9. A lipoprotein classification and detection system based on electrophoretic image analysis according to claim 8, characterized in that: The execution of the verification module includes: Read the lipoprotein classification records, state chains, and choleretic index data of the sample to be tested. Assign each lipoprotein classification record to the candidate segment that forms the lipoprotein classification record, the corresponding migration position in the reference image, and the corresponding state data in the state chain. Write the corresponding results into the same classification return sequence to output the return entry corresponding to the lipoprotein classification record. Read the candidate segments, corresponding migration positions, and criterion data from each return entry, calculate the proportion of the cumulative gray value of the candidate segment to the total cumulative gray value of each candidate segment, multiply the proportion by the criterion data to obtain the criterion value corresponding to each lipoprotein classification record, and then write each criterion value and the classification of the corresponding candidate segment into the record to output the lipoprotein classification criterion result. Read the lipoprotein classification and identification results and each return entry, check item by item whether the candidate segment corresponding to each lipoprotein classification and identification result exists, whether the corresponding migration position is unique, and whether the corresponding status data is complete, and calculate the difference between the sum of each classification and identification value and the identification index data. Write the lipoprotein classification and identification results within the predetermined range and where the candidate segment, corresponding migration position, and corresponding status data are all one-to-one as reliable records, and write the remaining lipoprotein classification and identification results as verification records.

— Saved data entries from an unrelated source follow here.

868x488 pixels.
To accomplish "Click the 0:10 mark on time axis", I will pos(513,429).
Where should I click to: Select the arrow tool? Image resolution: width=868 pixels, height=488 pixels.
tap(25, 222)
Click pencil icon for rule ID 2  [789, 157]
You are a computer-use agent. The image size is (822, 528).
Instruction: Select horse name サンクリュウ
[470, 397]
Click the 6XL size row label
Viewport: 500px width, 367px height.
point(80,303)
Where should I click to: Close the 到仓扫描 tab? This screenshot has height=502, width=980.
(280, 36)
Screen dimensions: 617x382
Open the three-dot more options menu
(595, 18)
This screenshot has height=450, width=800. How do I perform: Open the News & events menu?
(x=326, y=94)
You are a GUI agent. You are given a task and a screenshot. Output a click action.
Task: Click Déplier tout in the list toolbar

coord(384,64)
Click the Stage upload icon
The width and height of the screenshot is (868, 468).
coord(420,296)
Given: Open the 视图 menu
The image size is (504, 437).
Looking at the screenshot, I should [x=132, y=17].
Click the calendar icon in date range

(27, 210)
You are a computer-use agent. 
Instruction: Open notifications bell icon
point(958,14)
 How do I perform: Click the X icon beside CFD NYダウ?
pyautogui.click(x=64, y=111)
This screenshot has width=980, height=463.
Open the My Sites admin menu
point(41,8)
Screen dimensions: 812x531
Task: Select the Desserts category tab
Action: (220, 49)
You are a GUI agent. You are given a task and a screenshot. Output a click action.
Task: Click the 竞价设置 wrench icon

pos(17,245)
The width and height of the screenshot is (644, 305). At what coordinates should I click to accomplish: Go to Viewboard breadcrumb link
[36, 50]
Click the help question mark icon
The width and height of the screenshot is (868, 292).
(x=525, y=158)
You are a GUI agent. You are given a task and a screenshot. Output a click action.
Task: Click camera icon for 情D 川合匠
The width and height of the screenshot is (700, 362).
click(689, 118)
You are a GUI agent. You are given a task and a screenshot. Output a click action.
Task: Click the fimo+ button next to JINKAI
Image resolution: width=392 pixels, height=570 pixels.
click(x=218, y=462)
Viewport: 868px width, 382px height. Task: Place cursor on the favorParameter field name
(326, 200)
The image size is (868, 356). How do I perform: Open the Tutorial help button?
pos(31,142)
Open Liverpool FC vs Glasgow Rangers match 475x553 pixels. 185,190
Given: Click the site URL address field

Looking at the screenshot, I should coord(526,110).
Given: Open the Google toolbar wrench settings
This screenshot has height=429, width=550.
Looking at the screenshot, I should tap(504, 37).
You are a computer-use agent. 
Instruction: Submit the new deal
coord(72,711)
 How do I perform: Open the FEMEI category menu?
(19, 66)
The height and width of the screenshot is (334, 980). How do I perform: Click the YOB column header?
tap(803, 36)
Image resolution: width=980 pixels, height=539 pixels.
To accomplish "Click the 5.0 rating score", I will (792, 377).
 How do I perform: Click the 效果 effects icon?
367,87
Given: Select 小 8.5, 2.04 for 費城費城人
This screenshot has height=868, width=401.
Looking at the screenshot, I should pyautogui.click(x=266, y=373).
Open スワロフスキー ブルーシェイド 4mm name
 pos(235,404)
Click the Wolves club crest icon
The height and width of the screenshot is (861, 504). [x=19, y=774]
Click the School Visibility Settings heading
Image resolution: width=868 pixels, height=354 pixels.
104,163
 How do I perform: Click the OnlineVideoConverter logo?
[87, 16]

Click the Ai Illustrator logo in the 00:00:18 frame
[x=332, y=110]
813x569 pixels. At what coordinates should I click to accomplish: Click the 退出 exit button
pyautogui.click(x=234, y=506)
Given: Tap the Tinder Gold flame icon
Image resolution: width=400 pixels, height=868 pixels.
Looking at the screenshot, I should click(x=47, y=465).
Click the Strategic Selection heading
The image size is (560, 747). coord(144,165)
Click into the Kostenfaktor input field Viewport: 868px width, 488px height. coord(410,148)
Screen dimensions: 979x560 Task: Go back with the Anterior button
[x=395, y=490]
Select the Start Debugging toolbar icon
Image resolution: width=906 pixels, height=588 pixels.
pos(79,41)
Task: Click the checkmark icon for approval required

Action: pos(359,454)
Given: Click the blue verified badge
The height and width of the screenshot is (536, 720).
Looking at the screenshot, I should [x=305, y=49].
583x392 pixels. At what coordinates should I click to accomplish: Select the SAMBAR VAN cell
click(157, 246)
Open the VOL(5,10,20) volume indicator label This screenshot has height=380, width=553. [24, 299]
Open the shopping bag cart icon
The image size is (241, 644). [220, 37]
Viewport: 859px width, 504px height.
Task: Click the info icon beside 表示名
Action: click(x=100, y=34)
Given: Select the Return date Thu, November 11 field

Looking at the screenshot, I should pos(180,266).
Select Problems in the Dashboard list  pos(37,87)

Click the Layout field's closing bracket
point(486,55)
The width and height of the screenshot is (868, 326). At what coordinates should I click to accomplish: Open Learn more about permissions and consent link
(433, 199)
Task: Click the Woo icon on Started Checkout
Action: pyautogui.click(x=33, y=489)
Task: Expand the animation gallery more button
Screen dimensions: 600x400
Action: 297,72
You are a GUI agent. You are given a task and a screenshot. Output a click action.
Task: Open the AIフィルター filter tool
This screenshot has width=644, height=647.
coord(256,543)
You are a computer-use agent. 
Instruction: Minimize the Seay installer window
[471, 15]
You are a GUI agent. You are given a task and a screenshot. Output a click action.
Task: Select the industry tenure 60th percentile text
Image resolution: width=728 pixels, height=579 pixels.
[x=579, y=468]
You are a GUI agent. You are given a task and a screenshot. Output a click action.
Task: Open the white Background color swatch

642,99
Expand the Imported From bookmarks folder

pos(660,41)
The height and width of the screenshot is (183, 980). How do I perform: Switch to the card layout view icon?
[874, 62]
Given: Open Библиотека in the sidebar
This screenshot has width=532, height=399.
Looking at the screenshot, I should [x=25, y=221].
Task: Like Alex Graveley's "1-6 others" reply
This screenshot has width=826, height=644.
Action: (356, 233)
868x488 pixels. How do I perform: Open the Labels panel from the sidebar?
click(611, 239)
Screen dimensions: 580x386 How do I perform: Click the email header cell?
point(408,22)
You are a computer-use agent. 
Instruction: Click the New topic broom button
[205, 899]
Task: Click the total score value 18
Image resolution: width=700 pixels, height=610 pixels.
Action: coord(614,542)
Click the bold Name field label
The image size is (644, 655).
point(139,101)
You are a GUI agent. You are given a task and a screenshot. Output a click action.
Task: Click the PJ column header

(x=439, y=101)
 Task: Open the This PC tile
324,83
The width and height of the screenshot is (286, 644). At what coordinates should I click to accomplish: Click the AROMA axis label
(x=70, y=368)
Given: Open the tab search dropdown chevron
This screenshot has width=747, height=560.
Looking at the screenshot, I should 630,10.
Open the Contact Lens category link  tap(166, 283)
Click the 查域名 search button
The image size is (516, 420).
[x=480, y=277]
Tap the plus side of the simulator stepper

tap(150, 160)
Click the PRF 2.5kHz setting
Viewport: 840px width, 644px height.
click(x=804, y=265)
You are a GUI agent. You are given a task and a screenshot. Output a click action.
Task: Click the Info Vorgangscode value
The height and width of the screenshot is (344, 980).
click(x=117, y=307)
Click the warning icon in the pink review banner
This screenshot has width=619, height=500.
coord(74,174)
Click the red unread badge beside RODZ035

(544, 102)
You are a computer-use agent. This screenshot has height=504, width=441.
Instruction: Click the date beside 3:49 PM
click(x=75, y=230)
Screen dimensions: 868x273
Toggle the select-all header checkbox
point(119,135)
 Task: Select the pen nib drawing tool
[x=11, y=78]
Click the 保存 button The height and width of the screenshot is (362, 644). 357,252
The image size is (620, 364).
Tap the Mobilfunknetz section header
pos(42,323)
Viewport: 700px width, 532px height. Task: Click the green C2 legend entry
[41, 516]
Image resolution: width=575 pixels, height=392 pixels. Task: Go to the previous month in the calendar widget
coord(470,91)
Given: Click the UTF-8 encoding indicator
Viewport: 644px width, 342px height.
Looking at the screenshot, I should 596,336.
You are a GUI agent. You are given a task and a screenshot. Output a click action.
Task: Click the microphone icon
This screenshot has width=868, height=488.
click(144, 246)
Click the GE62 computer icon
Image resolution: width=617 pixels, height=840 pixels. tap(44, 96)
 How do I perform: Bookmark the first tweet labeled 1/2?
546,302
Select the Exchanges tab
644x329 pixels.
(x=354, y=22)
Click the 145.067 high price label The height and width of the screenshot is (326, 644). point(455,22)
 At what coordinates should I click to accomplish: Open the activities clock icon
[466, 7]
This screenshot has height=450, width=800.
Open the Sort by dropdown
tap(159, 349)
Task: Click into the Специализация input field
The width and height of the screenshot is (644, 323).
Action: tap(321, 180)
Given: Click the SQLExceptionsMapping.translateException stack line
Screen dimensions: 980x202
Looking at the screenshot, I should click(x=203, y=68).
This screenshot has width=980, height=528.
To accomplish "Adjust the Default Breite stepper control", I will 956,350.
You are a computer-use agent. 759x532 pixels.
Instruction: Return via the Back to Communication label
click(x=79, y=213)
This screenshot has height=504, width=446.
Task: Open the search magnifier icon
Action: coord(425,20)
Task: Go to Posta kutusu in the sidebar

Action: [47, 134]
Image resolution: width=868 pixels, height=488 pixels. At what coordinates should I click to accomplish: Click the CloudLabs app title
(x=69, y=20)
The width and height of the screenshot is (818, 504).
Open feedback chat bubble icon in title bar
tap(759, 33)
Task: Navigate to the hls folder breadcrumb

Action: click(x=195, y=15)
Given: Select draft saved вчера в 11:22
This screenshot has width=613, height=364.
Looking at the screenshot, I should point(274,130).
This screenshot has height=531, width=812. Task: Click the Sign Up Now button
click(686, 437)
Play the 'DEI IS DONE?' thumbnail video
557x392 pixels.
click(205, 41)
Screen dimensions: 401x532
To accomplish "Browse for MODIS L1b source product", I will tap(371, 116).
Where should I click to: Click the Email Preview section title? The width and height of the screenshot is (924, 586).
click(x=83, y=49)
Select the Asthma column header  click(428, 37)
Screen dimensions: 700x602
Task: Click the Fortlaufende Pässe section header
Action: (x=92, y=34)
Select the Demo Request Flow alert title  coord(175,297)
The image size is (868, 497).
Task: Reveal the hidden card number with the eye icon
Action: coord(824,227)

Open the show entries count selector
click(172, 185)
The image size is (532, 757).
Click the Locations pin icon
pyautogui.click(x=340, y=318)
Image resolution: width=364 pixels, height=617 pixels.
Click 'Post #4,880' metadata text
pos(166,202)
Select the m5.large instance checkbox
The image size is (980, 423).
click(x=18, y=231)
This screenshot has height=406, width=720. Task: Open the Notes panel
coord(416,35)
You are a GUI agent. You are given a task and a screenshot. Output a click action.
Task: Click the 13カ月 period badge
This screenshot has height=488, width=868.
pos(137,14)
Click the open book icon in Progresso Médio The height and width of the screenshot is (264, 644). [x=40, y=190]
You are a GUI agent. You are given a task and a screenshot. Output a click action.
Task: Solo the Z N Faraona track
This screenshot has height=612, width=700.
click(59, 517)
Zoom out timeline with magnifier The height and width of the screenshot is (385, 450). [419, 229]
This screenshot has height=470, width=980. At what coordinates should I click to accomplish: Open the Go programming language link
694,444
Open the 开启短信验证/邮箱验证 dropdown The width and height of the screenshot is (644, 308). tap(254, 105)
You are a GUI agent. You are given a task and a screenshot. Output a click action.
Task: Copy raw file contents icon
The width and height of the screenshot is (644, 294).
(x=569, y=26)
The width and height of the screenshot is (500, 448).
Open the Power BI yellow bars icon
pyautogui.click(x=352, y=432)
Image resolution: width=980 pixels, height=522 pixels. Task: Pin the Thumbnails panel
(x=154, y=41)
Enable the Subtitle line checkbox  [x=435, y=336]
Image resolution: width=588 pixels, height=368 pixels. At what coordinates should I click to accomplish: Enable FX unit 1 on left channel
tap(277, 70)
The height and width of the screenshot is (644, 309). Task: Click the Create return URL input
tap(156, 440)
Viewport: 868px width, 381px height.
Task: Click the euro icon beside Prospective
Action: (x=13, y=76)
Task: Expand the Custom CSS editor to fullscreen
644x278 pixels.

10. A lipoprotein classification and detection system based on electrophoretic image analysis according to claim 9, characterized in that: The execution of the reporting module includes: Read the lipoprotein classification and betting results and the trusted records. Write the lipoprotein classification and betting results written as trusted records in the trusted records into the direct output results. Write the lipoprotein classification and betting results written as rescan records in the trusted records into the rescan prompts. Write the lipoprotein classification and betting results written as verification records in the trusted records into the verification prompts, and thus output the result set. Read the electrophoresis image, lipoprotein classification record and result set corresponding to the sample to be tested, write the corresponding position of the candidate segment in the lipoprotein classification record into the lipoprotein classification map, write the classification classification, classification value and record type in the result set into the result area and prompt area of ​​the test report respectively, and write the candidate segment, reference basis and status source in the lipoprotein classification record into the verification area of ​​the test report, thereby outputting the test report; Read the lipoprotein classification map, result area, prompt area, and verification area in the test report, and verify the corresponding sample identifier and test batch. Write the test reports with the same sample identifier and the same test batch as the output report, and write the test reports with different sample identifiers or different test batches as the review prompt.